Pflanzen können sich gegenseitig schützen. Wer auf eine reiche Kohlernte hofft, kann beispielsweise duftende Kräuter wie Dill, Salbei, Rosmarin und Thymian zu Kohlpflanzen setzen, um Schäden durch den Kohlweißling zu vermeiden. Möhren und Zwiebeln gedeihen besonders gut, wenn man sie in direkter Nähe oder sogar bunt durcheinander anbaut. So haben die Möhrenfliege und die Zwiebelfliege kaum eine Chance. Zwischen Tomaten können Sie Basilikum sähen. Die beiden Pflanzen vertragen sich nicht nur im Beet, sondern auch später auf dem Teller. Genauso, wie sich manche Gattungen gegenseitig fördern, können andere sich schaden. Die Hülsenfrüchte Erbsen und Bohnen sind ein Beispiel für eine schlechte Kombination. Gurken brauchen nährstoffreichen Boden und wachsen nicht gut nach Möhren oder Kartoffeln. Ebenso vertragen sie sich nicht gut mit Tomaten. Manche Pflanzenarten sind innerhalb ihrer Gattung keine guten Nachbarn. Ein gemeinsamer Anbau von Nachtschattengewächsen, dazu gehören Kartoffeln, Tomaten und Paprika, ist beispielsweise nicht ratsam. Auch Doldenblütler wie Fenchel, Petersilie und Möhren sind keine guten Partner in der Mischkultur. Wer Gemüsesorten ernten möchte, die sich schlecht kombinieren lassen, sollte sie in unterschiedliche Beete setzen und eine jährliche Fruchtfolge einhalten.

Über Jahre gute Ernten – Gemüsesorten für die Fruchtfolge

Auch langfristig muss an der Fruchtfolge gearbeitet werden. Wer jedes Jahr die gleichen Gemüsepflanzen auf demselben Beetabschnitt anbaut, wird mit der Zeit immer schlechtere Ernten erhalten und auch Schädlinge können mit jedem Jahr immer mehr zum Problem werden. Der Boden wird „müde“ für bestimmte Pflanzen, da sie ihm immer wieder die gleichen Nährstoffe entziehen. Eine Ausnahme bilden hier unter anderem Tomaten, die besonders gut gedeihen, wenn sie über mehrere Jahre hinweg am selben Platz wachsen dürfen. Andere Pflanzen sind in der Lage, den Boden mit Nährstoffen anzureichern. Dazu gehören Hülsenfrüchte wie Bohnen und Erbsen. Wer im einen Jahr solche Pflanzen anbaut, kann sich im nächsten Jahr über eine bessere Ernte bei den darauffolgenden Gemüsesorten freuen.
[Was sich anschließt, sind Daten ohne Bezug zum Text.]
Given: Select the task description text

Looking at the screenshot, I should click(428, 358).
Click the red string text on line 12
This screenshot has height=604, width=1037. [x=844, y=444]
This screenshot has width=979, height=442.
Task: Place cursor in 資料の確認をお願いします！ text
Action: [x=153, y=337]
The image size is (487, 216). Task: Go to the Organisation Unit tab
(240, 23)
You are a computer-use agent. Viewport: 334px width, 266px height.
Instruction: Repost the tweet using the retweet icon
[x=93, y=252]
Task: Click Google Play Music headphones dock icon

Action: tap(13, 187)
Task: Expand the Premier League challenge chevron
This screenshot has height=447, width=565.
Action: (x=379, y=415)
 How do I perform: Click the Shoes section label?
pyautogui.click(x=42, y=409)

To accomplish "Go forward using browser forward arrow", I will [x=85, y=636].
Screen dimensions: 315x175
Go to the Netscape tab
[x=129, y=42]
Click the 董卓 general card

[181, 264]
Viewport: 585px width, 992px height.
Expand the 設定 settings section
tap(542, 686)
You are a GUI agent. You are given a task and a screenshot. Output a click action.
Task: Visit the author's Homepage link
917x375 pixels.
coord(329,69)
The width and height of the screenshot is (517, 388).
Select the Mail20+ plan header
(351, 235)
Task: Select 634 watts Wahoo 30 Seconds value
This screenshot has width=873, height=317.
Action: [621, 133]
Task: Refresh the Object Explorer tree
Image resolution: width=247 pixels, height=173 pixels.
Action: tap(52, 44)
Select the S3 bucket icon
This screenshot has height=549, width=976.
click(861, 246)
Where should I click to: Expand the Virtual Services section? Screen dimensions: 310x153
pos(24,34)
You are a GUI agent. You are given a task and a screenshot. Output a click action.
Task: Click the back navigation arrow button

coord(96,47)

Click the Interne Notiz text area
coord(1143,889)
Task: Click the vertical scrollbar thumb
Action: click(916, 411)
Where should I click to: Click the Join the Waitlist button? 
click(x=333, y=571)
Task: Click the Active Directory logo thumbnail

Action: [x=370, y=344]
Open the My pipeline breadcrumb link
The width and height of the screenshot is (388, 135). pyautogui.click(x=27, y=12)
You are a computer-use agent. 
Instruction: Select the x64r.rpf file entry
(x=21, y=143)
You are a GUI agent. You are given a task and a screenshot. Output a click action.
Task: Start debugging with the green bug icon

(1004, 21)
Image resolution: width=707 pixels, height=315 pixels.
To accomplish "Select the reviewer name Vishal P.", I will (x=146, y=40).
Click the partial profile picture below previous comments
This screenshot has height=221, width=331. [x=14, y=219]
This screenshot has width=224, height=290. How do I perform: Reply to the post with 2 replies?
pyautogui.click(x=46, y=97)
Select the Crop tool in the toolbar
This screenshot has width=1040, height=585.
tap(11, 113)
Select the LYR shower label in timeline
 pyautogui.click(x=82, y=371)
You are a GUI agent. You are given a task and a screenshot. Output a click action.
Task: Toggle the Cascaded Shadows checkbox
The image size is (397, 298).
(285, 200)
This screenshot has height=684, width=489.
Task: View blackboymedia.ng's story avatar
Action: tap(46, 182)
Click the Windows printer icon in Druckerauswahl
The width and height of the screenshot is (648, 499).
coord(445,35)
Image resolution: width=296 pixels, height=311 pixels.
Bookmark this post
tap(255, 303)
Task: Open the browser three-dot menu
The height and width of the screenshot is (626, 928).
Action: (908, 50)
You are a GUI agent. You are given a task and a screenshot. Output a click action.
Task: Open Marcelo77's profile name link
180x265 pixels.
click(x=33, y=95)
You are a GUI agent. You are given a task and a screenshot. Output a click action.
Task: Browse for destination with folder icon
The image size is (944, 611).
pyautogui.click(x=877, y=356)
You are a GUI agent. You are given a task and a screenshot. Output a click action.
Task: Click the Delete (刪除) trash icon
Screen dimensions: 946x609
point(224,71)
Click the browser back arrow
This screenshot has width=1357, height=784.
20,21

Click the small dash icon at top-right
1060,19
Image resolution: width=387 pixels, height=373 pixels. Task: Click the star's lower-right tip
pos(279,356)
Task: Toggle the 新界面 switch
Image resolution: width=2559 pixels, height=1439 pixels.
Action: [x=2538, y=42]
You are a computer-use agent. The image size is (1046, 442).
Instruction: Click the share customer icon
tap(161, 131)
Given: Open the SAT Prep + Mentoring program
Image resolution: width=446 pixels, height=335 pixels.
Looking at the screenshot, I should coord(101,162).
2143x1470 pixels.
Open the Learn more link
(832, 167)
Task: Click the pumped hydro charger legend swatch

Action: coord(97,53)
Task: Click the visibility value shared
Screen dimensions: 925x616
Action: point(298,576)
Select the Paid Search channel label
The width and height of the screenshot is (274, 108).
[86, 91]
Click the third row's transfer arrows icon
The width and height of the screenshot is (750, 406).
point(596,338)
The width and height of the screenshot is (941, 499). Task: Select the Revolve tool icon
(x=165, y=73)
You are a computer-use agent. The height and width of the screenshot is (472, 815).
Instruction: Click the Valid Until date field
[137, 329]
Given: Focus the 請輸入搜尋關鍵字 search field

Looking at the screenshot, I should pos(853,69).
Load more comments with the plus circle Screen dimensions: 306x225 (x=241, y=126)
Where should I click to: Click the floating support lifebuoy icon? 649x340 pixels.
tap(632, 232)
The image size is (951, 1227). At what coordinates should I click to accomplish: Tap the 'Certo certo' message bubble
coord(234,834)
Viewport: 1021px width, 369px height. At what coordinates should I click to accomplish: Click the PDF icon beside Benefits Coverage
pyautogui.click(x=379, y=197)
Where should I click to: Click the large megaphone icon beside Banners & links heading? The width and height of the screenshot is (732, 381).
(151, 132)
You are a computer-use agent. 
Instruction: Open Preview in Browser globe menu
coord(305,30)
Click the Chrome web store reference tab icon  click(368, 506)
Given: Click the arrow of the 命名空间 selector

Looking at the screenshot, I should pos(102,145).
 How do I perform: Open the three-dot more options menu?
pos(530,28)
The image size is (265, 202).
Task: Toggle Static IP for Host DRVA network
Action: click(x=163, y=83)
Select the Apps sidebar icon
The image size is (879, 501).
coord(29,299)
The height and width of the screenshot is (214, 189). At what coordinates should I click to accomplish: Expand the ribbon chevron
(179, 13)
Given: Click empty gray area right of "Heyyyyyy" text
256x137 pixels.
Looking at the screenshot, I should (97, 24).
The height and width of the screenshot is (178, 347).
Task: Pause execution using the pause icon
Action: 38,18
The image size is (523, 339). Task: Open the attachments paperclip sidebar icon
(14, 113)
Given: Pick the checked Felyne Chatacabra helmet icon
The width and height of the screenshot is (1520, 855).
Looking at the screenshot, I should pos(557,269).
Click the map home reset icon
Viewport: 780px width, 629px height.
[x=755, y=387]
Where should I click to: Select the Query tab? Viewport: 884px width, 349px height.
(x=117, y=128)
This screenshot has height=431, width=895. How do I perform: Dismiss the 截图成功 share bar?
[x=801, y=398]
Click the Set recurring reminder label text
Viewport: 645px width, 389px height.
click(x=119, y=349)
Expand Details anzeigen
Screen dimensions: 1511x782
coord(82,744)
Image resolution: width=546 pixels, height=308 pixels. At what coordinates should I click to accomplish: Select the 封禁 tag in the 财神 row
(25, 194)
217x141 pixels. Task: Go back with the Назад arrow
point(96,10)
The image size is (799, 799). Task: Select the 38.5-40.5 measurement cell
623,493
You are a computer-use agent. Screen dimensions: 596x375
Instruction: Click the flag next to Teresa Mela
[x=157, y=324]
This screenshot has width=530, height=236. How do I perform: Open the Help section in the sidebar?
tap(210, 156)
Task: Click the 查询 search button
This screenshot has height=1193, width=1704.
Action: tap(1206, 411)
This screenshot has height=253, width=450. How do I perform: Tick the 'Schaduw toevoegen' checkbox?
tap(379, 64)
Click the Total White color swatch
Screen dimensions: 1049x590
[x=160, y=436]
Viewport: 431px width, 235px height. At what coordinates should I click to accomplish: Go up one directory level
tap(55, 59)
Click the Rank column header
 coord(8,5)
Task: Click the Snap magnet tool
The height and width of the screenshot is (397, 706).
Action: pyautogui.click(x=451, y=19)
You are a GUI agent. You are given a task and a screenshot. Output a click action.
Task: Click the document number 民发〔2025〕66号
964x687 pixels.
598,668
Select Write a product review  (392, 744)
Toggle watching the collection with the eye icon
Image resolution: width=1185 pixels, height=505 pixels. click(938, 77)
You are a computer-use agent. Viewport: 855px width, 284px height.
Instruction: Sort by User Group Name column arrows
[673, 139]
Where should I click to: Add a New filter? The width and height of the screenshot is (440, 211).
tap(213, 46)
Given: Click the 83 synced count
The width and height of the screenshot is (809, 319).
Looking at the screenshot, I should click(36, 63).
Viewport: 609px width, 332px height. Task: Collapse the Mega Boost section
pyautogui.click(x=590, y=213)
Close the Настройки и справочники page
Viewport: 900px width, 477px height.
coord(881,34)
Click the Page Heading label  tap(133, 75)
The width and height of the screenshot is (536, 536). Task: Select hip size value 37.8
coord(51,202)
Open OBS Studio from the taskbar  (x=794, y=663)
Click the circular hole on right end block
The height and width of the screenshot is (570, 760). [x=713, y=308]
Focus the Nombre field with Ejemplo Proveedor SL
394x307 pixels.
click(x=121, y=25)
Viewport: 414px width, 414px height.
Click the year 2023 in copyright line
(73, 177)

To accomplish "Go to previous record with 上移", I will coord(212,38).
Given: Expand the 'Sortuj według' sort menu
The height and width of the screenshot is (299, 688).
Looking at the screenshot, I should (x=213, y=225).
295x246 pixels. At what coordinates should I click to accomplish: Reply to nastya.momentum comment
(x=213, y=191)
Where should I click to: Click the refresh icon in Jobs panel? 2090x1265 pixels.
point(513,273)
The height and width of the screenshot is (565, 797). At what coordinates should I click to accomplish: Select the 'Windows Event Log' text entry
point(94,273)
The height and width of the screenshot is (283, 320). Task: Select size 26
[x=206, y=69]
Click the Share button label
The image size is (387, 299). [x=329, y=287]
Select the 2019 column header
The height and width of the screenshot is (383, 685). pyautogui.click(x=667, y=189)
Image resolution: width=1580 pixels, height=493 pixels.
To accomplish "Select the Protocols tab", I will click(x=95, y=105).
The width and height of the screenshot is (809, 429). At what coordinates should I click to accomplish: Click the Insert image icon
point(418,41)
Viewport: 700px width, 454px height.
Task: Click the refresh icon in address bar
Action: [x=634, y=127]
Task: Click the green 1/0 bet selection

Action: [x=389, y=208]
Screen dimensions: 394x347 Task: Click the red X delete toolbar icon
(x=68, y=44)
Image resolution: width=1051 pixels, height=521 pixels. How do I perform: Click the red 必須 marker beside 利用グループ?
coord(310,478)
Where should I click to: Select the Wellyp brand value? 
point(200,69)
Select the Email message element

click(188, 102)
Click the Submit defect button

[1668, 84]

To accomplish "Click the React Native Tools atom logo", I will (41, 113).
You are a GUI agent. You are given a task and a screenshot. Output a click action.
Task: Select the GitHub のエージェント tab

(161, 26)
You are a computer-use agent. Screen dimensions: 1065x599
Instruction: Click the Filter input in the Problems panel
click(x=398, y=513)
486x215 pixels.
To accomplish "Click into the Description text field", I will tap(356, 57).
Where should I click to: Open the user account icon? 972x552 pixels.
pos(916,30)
Schädlinge, die auf eine bestimmte Pflanze spezialisiert sind, finden bei ständig wiederkehrendem und sehr einseitigem Anbau jede Saison einen reich gedeckten Tisch vor. Da hilft es nur, die Bepflanzung jedes Jahr neu zu gestalten und gute Nachbarn miteinander zu kombinieren. So ist man Schädlingen einen Schritt voraus und kann den Pflanzen immer wieder einen „frischen“ Boden in einer guten Nachbarschaft anbieten. Das klingt zunächst sehr umständlich, wird aber ganz einfach, wenn man verschiedene Beete anlegt. Darin planen Sie eine feste Fruchtfolge für mehrere Jahre. In einem Notizbuch können Sie in einer Skizze des Gartens genau einzeichnen, was Sie wann und wo angebaut haben, damit Sie den Überblick behalten. Im ersten Jahr starten Sie bei der sogenannten Drei-Felder-Wirtschaft mit einer Reihe Starkzehrern, daneben stehen Mittelzehrer, gefolgt von einer Reihe Schwachzehrern. In der nächsten Gartensaison rücken alle Reihen einen Platz weiter. Nun sitzen die Mittelzehrer dort, wo im Vorjahr die Starkzehrer wuchsen. Die Kombinationen der für eine Nachbarschaft geeigneten Pflanzenarten können erhalten bleiben, nur die Reihenfolge im Beet ändert sich durch die Rotation. Wer hier clever plant, bietet den Pflanzen jedes Jahr den Boden mit der passenden Nährstoffdichte.